On this evening in Venice in 1531, a printer’s apprentice works hard in the printing shop. The page he is completing will be part of an astronomy textbook and features a woodcut image of an angelic face studying celestial objects during a lunar eclipse and thick lines of type.
In the 16th century, book production was a lengthy process; however, it enabled knowledge to spread at an unprecedented rate.
Five centuries later, the production of information is vastly different. There are vast amounts of digital data containing images, videos, and text that move rapidly and have to be examined just as quickly. This has caused machine-learning models to be developed to sort through it all. The implications of this transformation in information production will likely affect numerous areas such as art creation, medication development, and more in the future.
Historians now use machine learning and deep neural networks to reexamine old data. This includes ancient astronomical figures generated in Venice and other cities during the early modern period that has been impaired by the passage of time or distorted by a printing error.

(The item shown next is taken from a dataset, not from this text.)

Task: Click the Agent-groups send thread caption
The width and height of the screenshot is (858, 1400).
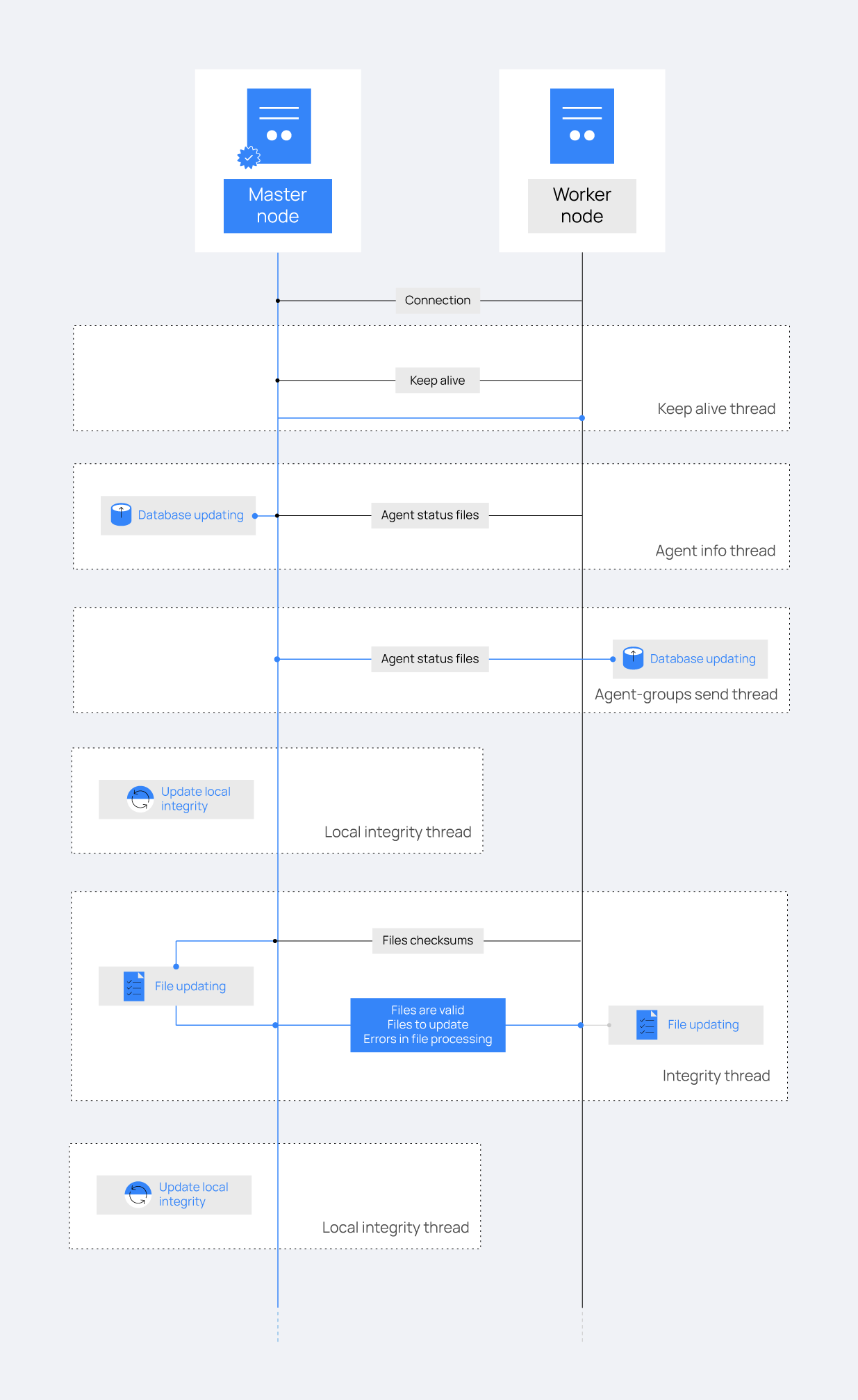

Modern computer science has enabled historians to look at the distant past in a new way, allowing them to make connections in the historical record that would not have been evident. This is beneficial as it helps counteract distortions and inaccuracies caused by examining history document by document.
Using machine learning to study the past could lead to bias or false information being added to historical records. This raises the question of how much historians and other scholars who typically use history to understand the present should be willing to give up control for machines to take on a more prominent role in analyzing history.
The digitization of numerous historical documents, such as the Library of Congress’s collection of millions of newspaper pages and the Finnish Archives’ 19th-century court records, brings big data to the humanities. This presents both a challenge and an opportunity for researchers as they now have access to more information than ever but lack a suitable way to analyze it.
In 2009, Johannes Preiser-Kapeller, a professor at the Austrian Academy of Sciences, faced a difficult challenge: parsing complexity from a registry of decisions from the 14th-century Byzantine Church. Fortunately for him, creating computational tools to assist scholars has made this task easier.
Preiser-Kapeller knew that understanding the complexities of hundreds of documents necessitated a digital survey to track bishops’ relationships, so they created a database of people and applied network analysis software to map out their links.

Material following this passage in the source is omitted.